The fresh weight of the bulblets just before planting and the BFW when harvesting them showed a nearly proportional relationship regardless of the species (Fig. 6). However, the slope decreased as the bulblet fresh weight exceeded 1.5 g (Fig. 6D and 6E). In the Lilium Oriental hybrids ‘Sorbonne’, ‘Siberia’, and ‘Casa Blanca’, the values for the fresh weight and circumference of the bulbs were higher with larger seed bulbs (Kim et al., 2013), as shoots with higher plant heights, leaf numbers, and greater leaf areas grow from larger seed bulbs, and these shoots enlarge the bulb given the greater amount of photosynthesis. In Triteleia laxa ‘Queen Fabiola’, the fresh weight of the planted corms increased as that of the harvested corms increased (Han et al., 1991). In the Tulipa gesneriana ‘Kees Nelis’ and ‘Ile de France’, the BFW at harvest was higher with larger planted bulbs (Yoo and Roh, 2014).
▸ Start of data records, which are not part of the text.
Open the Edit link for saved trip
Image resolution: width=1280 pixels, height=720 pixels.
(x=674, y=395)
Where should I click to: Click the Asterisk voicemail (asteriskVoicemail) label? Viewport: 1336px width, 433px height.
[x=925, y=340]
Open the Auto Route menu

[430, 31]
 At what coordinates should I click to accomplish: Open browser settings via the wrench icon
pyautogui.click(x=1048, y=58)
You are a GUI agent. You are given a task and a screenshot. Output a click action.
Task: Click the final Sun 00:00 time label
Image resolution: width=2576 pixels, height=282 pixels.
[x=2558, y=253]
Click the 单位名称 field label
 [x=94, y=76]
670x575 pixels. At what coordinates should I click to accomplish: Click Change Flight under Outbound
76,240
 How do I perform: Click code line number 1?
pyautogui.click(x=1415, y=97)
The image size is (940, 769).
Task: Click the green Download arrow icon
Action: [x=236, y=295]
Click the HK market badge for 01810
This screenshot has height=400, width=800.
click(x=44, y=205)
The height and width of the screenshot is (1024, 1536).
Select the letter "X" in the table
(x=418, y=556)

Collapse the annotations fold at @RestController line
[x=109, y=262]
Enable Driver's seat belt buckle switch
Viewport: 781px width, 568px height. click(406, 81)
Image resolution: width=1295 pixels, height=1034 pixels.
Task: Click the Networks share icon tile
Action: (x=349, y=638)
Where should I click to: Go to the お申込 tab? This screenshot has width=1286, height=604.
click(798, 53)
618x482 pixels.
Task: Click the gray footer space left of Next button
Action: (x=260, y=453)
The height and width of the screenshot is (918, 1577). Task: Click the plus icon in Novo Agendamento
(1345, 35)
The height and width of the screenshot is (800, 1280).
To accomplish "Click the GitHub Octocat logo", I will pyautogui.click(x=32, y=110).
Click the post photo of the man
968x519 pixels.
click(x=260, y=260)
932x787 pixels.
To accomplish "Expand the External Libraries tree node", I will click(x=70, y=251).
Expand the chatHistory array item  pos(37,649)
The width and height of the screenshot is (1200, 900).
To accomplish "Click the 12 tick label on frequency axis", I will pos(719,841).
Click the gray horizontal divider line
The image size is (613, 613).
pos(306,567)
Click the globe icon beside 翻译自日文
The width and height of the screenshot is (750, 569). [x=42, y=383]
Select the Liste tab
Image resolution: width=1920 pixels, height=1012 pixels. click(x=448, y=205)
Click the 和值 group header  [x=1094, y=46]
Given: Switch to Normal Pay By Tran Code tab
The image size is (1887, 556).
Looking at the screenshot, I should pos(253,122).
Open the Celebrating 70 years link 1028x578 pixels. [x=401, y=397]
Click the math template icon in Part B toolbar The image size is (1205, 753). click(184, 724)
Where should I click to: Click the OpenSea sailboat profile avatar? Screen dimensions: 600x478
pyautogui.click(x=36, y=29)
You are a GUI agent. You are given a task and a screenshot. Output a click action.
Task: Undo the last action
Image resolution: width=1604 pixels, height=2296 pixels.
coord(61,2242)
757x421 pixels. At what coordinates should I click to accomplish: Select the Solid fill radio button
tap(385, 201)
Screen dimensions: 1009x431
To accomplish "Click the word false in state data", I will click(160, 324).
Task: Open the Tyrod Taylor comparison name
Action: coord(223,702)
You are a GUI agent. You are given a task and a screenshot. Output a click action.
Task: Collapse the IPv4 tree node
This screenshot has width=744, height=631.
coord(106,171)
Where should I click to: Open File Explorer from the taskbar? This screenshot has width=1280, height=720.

The sprouting percentages of L. cernuum and L. amabile belonging to the Sinomartagon section were 100%, and those of L. lancifolium and L. maximowiczii were also high at 88.0% and 73.0%, respectively, whereas those of L. distichum, L. hansonii, and L. tsingtauense in the Martagon section were relatively low at 34.0–54.0% (Kim and Kim, 2009). In other words, we suggest that seed propagation can be utilized for bulb production because native Korean lilies in the Sinomartagon section have a high germination rate. However, if there are large differences among individuals with regard to the horticultural characteristics of bulbs when bulblets obtained by seed propagation are used as seed bulbs, vegetative propagation methods such as scaling or tissue culturing should be used.
In conclusion, in the bulb production of four Korean native species belonging to the Sinomartagon section - regardless of the propagation method for obtaining bulblets - wet cold storage without the planting of the bulblets in autumn, subsequently planting them in an open field or greenhouse in the spring for intensive management, will be the key to good bulb production. In addition, it is necessary to establish a bulb production system for native lilies given their high ornamental value, to breed hybrid cultivars, and to improve their utilization as garden plants.